As I've aged, some things have become clear to me.
Not to sweat the small stuff. Really. I can remember back in my 20's my dad would tell me, it's not worth crying over. I can see now that it really wasn't, but it was back then. All the little things I used to worry about. My mother-in-law not returning the curtains (my favorite - saved up for months for them) she took when I had to move back to the old house after her son divorced me. What I wouldn't give now for the opportunity to trade some of those minutes of anger for a few hugs. I divorced her son, not her.
I worried about my kids not looking cute and not having cute clothes. It is amazing what is important when you are 20. Instead of spending those hours sewing clothing to look storebought, I wish I had a few more days just to enjoy their 7 and 4 year old selves. I wish I could make my daughter believe that these days of having to fight with her almost-3 year old son to go to sleep without just one more story, to pick up, to quiet down, will pass so fast it will take her breath away.
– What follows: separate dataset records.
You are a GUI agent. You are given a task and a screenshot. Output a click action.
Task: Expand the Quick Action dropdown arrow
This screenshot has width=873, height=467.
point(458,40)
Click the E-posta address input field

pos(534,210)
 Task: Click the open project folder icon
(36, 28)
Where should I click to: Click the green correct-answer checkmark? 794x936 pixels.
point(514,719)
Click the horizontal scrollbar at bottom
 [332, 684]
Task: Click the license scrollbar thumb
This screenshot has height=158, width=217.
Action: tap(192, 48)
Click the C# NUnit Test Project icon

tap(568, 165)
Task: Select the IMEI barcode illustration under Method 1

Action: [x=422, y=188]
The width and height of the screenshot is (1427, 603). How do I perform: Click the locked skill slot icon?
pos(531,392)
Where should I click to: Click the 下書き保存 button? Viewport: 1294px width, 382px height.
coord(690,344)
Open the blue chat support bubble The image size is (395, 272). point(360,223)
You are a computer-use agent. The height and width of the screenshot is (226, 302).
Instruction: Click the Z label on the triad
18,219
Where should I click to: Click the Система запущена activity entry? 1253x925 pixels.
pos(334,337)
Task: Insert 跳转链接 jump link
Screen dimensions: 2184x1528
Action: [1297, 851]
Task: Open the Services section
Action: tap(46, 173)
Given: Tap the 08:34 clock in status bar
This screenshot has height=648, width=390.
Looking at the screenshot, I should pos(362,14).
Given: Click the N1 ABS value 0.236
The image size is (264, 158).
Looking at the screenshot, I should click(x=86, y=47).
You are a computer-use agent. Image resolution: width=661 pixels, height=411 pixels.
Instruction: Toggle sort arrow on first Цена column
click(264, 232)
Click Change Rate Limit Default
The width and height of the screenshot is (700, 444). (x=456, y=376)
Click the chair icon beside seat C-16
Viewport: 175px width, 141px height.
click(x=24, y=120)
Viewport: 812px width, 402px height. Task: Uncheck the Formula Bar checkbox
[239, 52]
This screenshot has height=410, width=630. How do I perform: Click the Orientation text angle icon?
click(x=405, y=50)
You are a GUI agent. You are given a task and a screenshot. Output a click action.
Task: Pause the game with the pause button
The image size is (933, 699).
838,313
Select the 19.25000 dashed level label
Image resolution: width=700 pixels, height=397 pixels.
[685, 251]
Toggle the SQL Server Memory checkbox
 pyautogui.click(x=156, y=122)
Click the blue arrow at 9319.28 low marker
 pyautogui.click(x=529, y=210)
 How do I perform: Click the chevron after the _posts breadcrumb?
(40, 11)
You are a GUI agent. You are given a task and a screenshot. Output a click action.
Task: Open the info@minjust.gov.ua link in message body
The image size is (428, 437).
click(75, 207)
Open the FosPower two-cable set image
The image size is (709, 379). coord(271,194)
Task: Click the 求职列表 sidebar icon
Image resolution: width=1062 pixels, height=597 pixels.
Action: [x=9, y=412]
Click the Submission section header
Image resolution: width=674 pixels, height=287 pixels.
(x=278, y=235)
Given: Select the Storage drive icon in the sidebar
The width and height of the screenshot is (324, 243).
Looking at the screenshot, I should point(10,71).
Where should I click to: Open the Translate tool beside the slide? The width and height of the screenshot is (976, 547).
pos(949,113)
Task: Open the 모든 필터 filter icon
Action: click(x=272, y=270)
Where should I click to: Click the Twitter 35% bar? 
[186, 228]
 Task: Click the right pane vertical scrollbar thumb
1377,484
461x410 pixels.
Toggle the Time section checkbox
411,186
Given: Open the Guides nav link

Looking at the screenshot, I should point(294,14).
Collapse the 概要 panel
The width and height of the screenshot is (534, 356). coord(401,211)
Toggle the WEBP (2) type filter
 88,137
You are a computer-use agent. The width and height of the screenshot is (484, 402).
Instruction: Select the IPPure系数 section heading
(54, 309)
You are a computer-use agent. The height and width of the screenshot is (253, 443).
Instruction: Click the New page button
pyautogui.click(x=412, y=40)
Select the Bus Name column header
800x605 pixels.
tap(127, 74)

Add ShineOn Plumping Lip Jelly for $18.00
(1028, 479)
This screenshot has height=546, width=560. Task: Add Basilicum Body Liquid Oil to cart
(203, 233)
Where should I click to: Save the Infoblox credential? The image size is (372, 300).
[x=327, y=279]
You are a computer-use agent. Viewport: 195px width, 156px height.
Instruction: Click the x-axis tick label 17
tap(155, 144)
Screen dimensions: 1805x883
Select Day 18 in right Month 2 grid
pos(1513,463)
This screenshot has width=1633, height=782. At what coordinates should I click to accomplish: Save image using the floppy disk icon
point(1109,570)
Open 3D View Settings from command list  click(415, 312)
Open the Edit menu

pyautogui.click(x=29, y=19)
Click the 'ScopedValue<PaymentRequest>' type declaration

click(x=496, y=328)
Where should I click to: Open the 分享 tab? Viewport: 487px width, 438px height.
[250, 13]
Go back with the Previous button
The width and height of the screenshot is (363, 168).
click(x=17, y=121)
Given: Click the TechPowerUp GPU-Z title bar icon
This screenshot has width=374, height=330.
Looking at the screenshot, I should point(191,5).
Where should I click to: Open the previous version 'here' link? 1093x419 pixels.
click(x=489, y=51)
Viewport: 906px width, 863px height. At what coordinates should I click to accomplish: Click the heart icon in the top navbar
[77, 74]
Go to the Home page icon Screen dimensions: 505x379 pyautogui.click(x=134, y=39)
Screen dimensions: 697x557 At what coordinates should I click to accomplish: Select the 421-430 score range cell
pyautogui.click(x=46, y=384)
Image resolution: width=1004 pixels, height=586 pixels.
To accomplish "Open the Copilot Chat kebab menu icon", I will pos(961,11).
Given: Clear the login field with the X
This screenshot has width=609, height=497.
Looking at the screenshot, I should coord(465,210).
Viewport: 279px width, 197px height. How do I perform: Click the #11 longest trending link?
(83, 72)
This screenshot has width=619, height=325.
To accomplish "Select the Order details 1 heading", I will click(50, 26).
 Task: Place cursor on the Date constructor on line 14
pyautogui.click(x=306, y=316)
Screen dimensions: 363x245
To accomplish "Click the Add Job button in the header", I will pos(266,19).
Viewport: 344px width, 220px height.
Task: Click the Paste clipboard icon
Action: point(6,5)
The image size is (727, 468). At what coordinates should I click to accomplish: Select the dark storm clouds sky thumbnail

All those times my mom drove me nuts asking questions about who I saw, what they said, what I did......I am so tremendously thankful that I still have her around and am so glad that I can still be interrogated by her.
I used to hate--hate!-piano lessons! I wish I had taken them a little more seriously. Who knows what I could have become! I wish I had listened more to Miss Shaw, my piano teacher. I never asked her about how she learned to play, about her life. I was too much in a hurry to make it through my half-hour lesson for which I hadn't practiced.
It has taken nearly 50 years of wishing my life away--waiting for tomorrow, for next week, for next year--to realize that what is important is today and what I am doing right now. For nearly 50 years I've struggled and agonized over my religious beliefs and honestly, I'm still not so sure about how to, or even if I should, categorize my beliefs into a religion. Because I don't fit. And I don't think that it is imperative that I do.
I believe in God. There is not a doubt about God. But I believe that God is everywhere and is a force found in every aspect of nature. I enjoy many of the services held at the Methodist Church in our valley but I don't necessarily think of myself as a Methodist. I like many of the Pagan notions but wouldn't classify myself as Pagan. And that is ok.
So the secret of life, the secret of my life, is that it is uncovered as I move along. At least that is how I feel about it today. The secret may very well be that there is no secret. The experiences of everyday help to prove or disprove things I thought to be true along the way.